O Dia 28 de Abril serve como reflexão e homenagem a estes profissionais que abrem caminhos através da educação. Seja na sala de aula, em uma exposição ou palestra, ou simplesmente no contato diário com os alunos. É inegável dizer que desde a mais tenra idade, eles se fazem presentes e, acima de tudo, necessários à nossa formação. “Os cursos de licenciatura são a base da formação, a base de todos os outros cursos”, acrescenta a coordenadora de Letras do UDF, Eni Batista. Médicos, advogados, jornalistas .... Todos se lembram carinhosamente de pelo menos um professor.

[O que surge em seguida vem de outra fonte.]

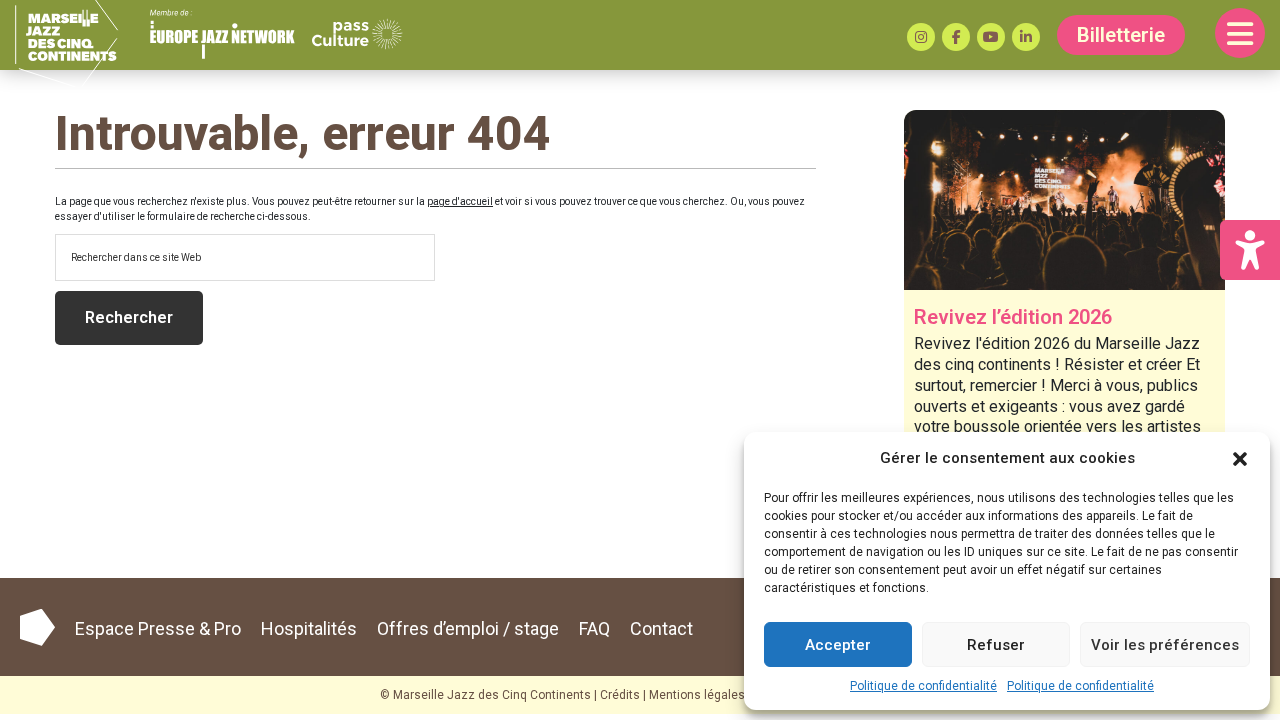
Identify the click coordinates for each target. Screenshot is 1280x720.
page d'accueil (460, 201)
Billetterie (1121, 35)
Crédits (620, 695)
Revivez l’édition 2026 (1013, 317)
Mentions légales (697, 695)
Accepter (838, 645)
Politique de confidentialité (923, 686)
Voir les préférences (1165, 645)
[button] (1240, 458)
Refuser (996, 645)
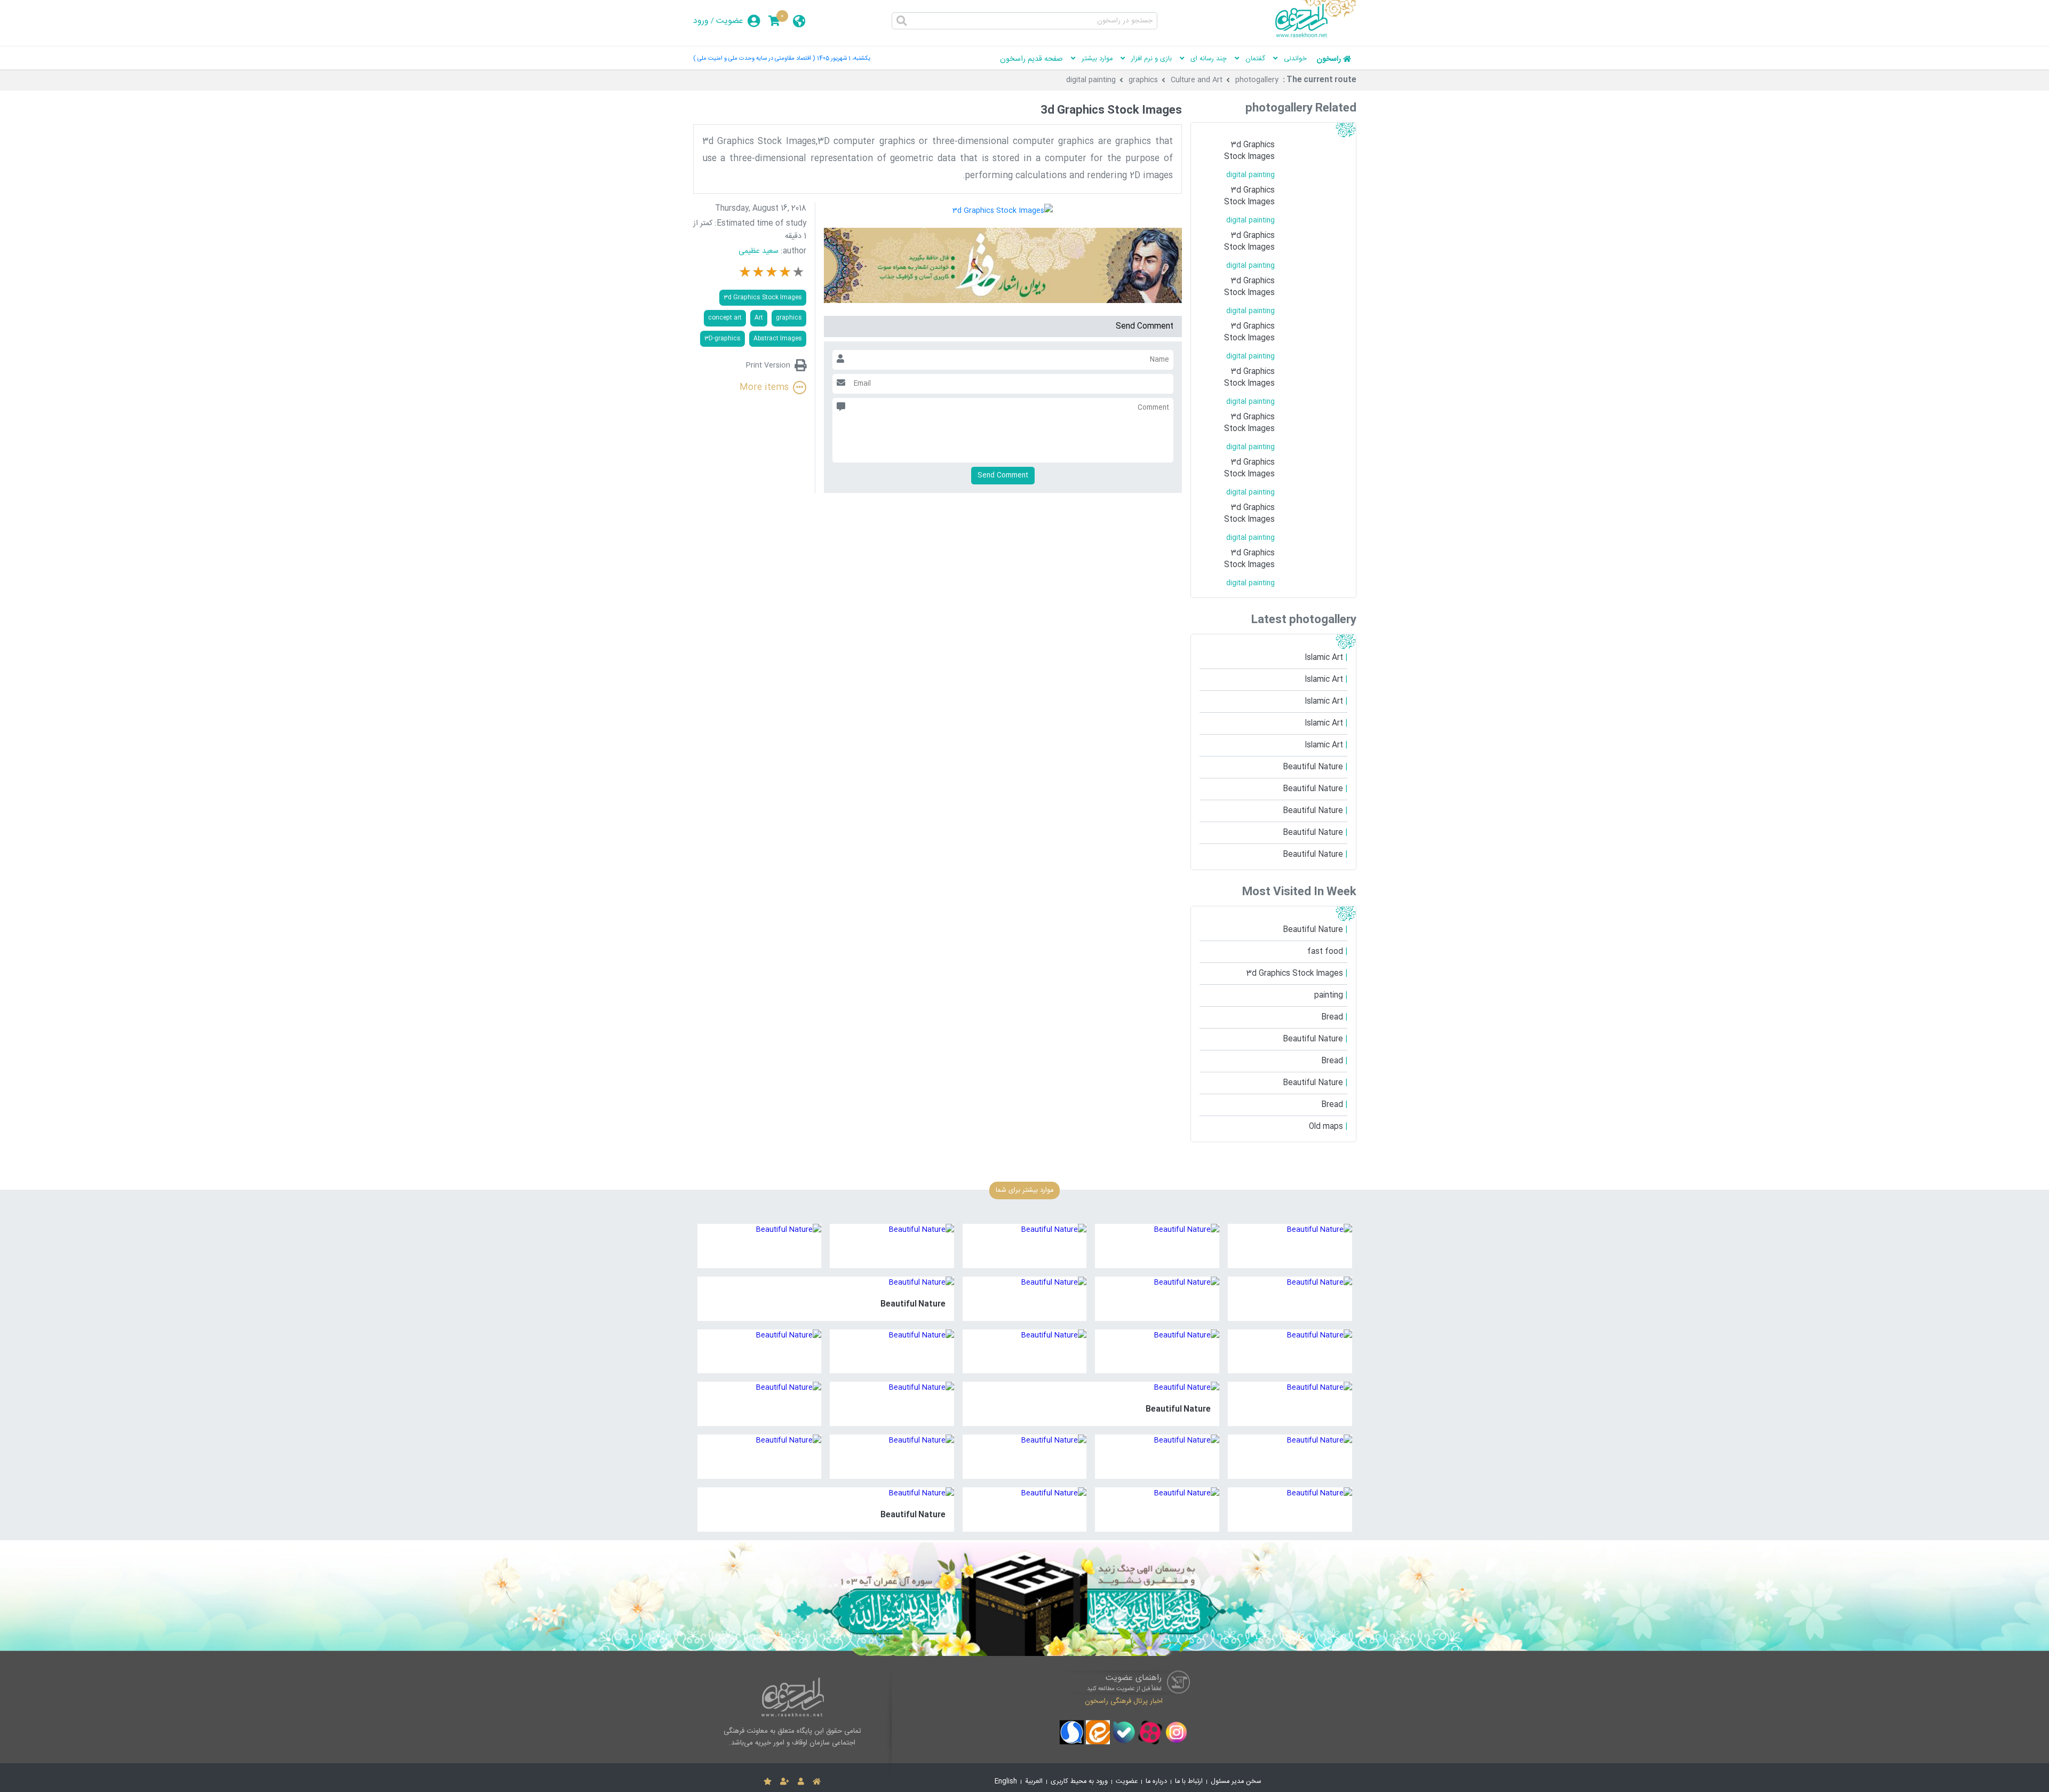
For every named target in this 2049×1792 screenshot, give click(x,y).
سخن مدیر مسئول (1236, 1781)
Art (759, 318)
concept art (725, 318)
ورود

É ele que nos motiva a seguir caminhando, aprendendo e trocando pela vida. Ao mestre, com carinho cabe fazer com que o “discípulo” supere o mestre. E jamais impor a educação como barreira ou agressão. Para isso, é preciso sensibilidade para lidar a diversidade, para saber ouvir e não apenas impor ou comparar. Exercício diário àqueles que desejam lecionar. Para a coordenadora do curso de Letras do UDF, Eni Batista, a palavra que mais se adequa a esta realidade é vocação. “O futuro professor precisa ter vocação para educar, ser curioso e identificar-se com a carreira acadêmica”.

E ninguém melhor do que essa avó, mãe 2x, para falar sobre o exercício da licenciatura. Para ela, educar é uma arte, o que exige responsabilidades como educador. Mas, como pensar a educação? Teríamos motivos para comemorar? Analfabetismo, políticas públicas, desafios e alegrias. Para Eni, há motivos para celebrar a data, à despeito das dificuldades inerentes à profissão. Veja mais na entrevista:

UDF: Como é ser professor hoje em dia?
Eni Batista: Acredito que uma grande parte dos professores exerce a profissão por gostarem do que fazem. O professor que reclama da Educação é aquele que faz um bico, não um educador. Ele compara a atividade com outras profissões, mas tem uma visão diferenciada. Vejo a educação como um caminho de muitos desafios até mesmo pelos problemas sociais.

UDF: O que faz deste profissional, um educador?
Eni: O educador hoje busca se qualificar, fazer uma pós, um mestrado a fim de melhorar o seu desempenho. O educador vai com o intuito de dar aulas, de querer um conhecimento maior para o aluno. Quando ele percebe que o aluno quer um pouco mais, ele vai atrás disso. É essa escolha que o deixa feliz. A melhor alegria para um professor é ver o aluno recebendo seu canudo. É ver ele crescendo, chegando ao mercado de trabalho. A transformação deste aluno é palpável para o educador. É nesse momento que ele se sente realizado.

UDF: Como anda a Educação no Brasil?
Eni: Mesmo sem estatísticas conclusivas, percebemos uma melhora na educação. Temos cada vez mais políticas educacionais, como as bolsas universitárias e toda uma série de exigências para adentrar nos programas, o que qualifica ainda mais o ensino. A construção de novos campis universitários tem aumentado este acesso à educação. O letramento do estudante universitário também tem apresentado um crescimento satisfatório.

UDF: Fale sobre a importância de datas como essa.
Eni: Uma data é sempre um momento de reflexão. Uma maneira de valorizar os professores e estudantes do ramo. O educador, normalmente, reflete ao longo do processo, não apenas em um dia. Estaremos em sala de aula para abrilhantar ainda mais a atividade.